» **REQUIRED ACTION**
Copy every line from the one that holds "Where should I" to the end of the records below, exactly and with nothing else, but without any pictures.

[DATA FOR REVIEW — start]

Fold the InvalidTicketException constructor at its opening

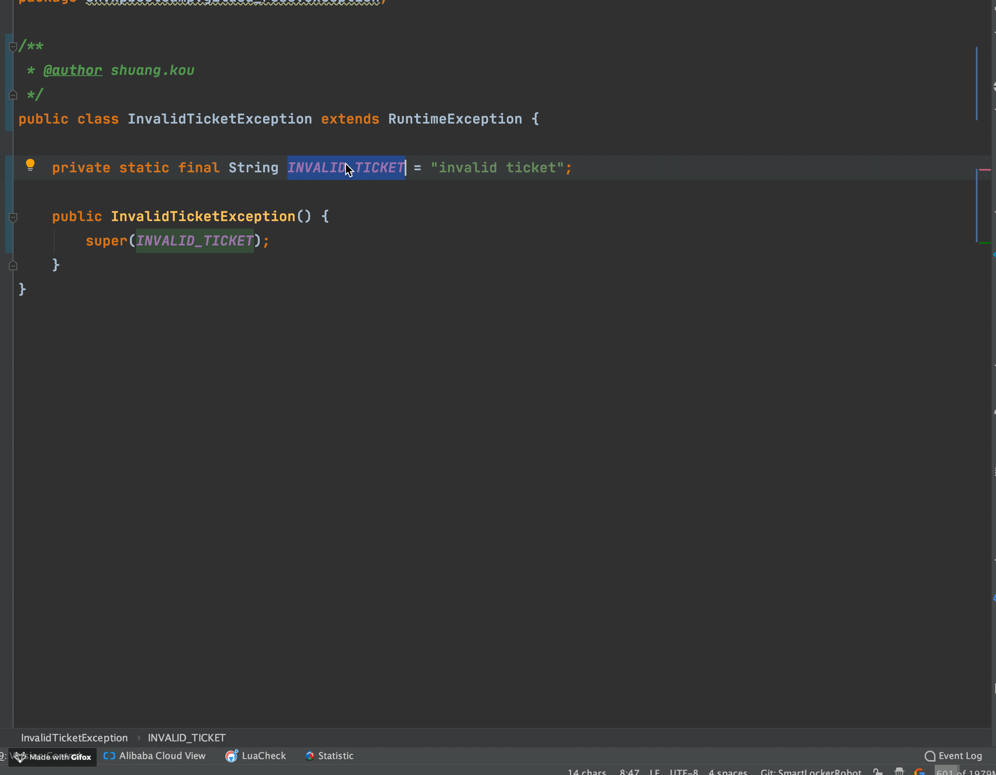(x=13, y=218)
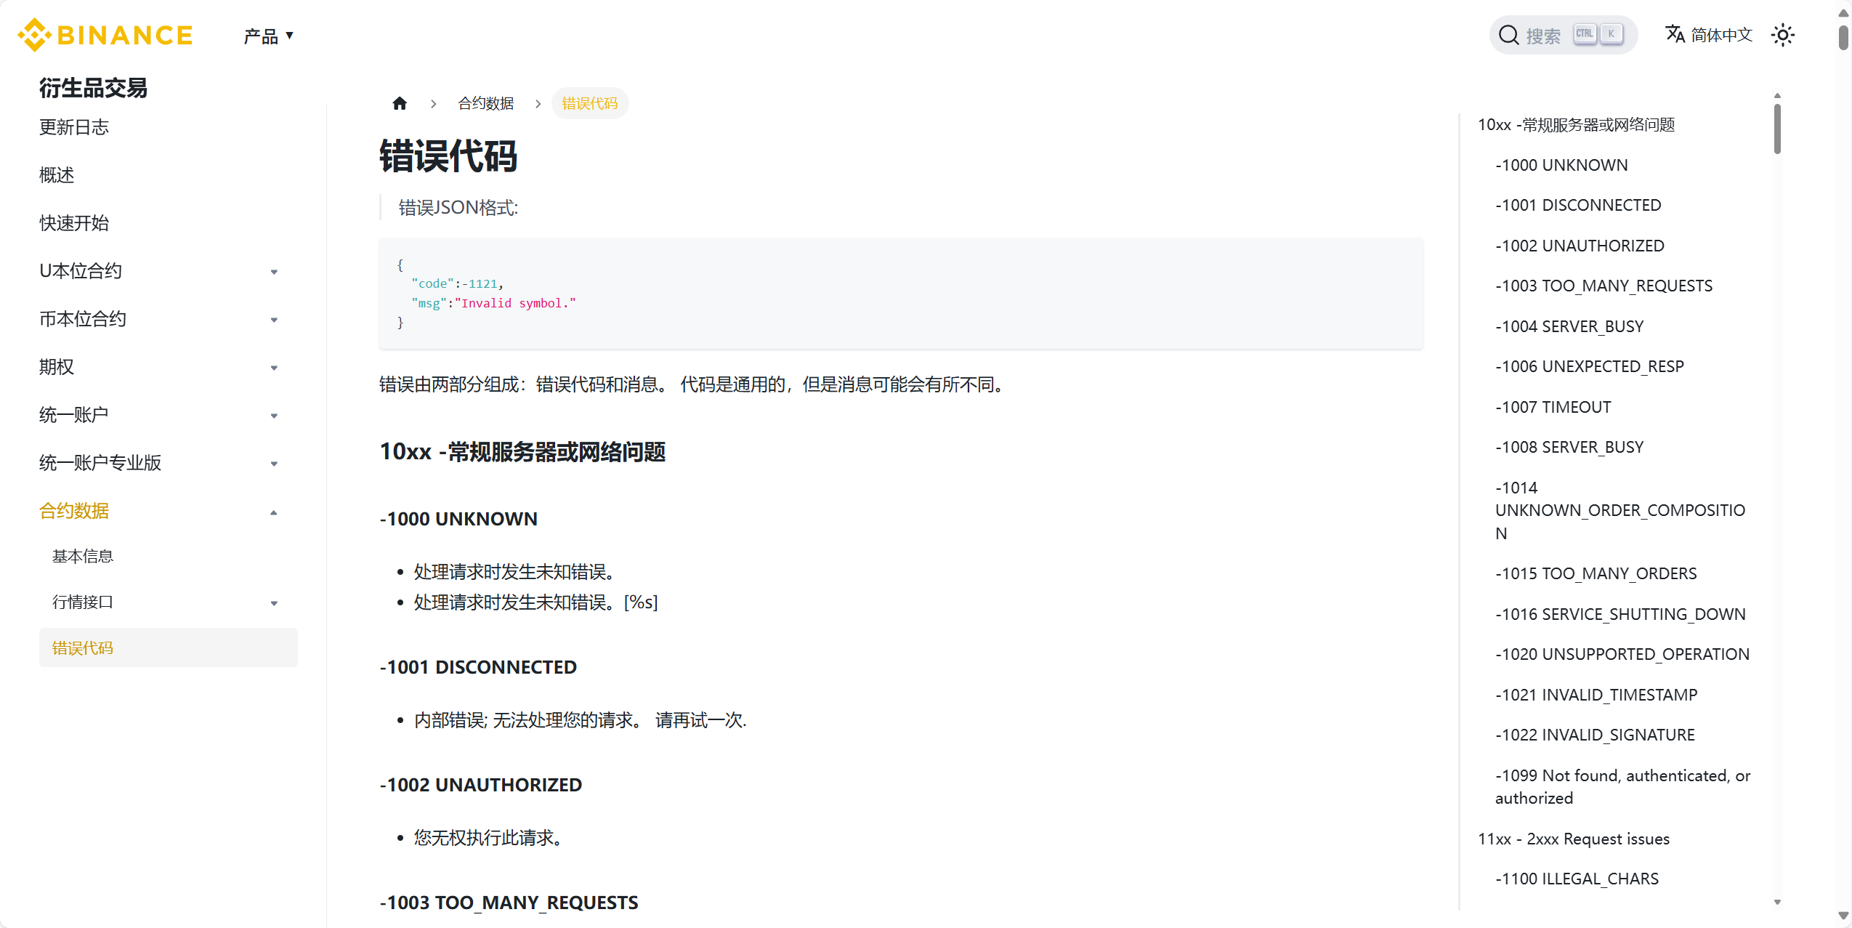Select 基本信息 in the sidebar
Viewport: 1852px width, 928px height.
click(x=83, y=555)
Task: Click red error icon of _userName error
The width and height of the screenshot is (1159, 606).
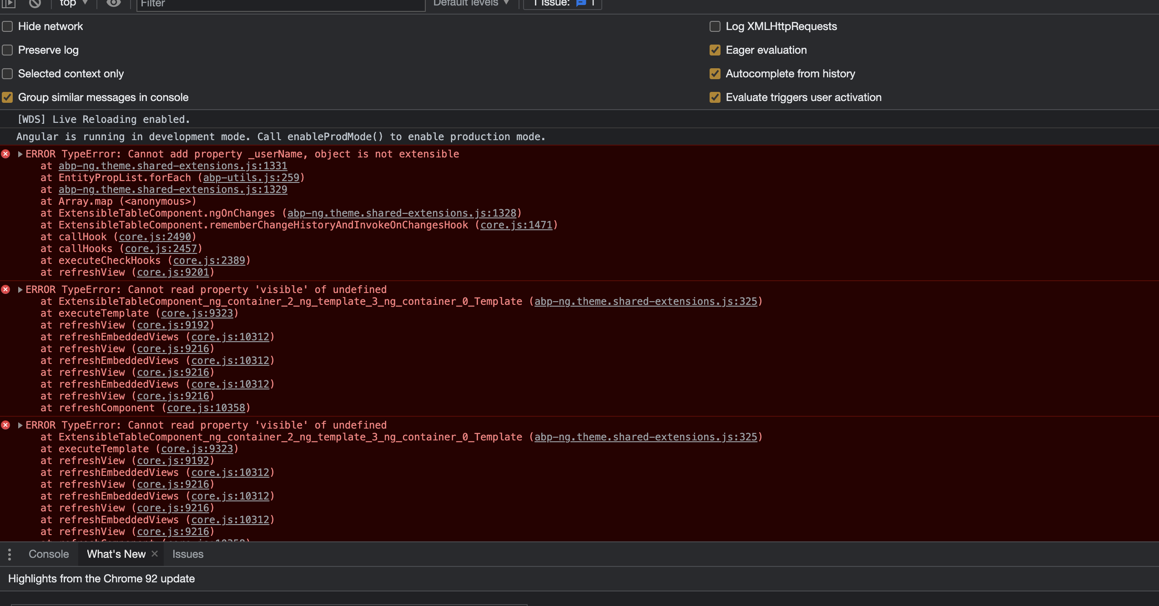Action: coord(6,154)
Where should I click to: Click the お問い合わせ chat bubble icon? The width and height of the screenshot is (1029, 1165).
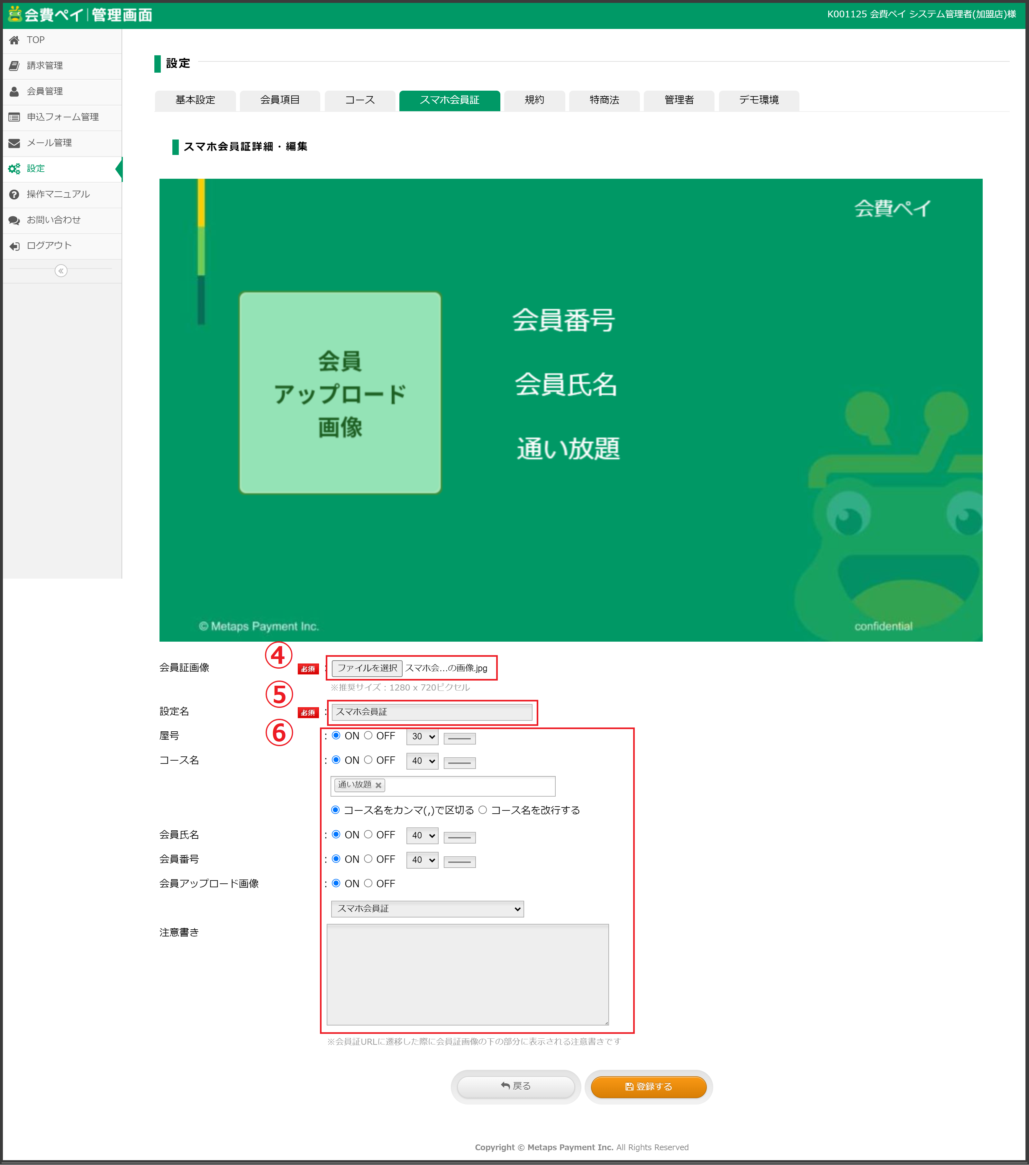coord(14,220)
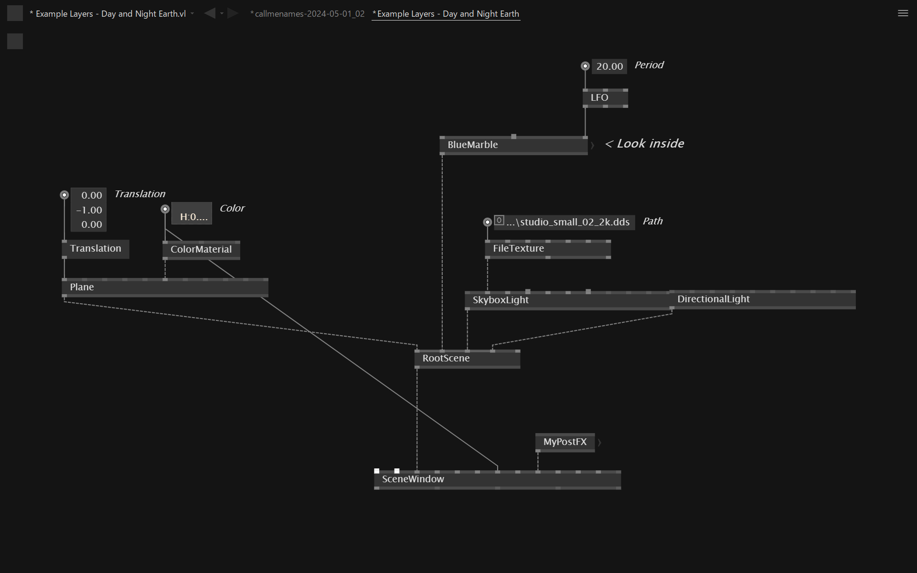
Task: Click the back navigation arrow
Action: click(x=210, y=13)
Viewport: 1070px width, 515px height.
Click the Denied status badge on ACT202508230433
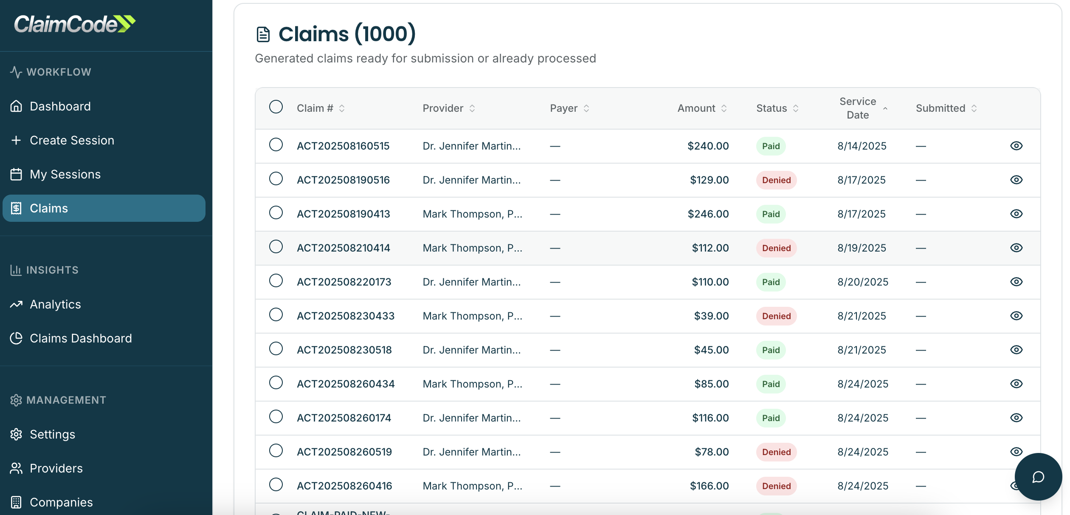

[DATA FOR REVIEW — finish]

» **RESULT FOR THIS EXERCISE**
Where should I click to: Click the お問い合わせ chat bubble icon? The width and height of the screenshot is (1029, 1165).
coord(14,220)
Task: Click the back navigation arrow
Action: click(x=210, y=13)
Viewport: 1070px width, 515px height.
Click the Denied status badge on ACT202508230433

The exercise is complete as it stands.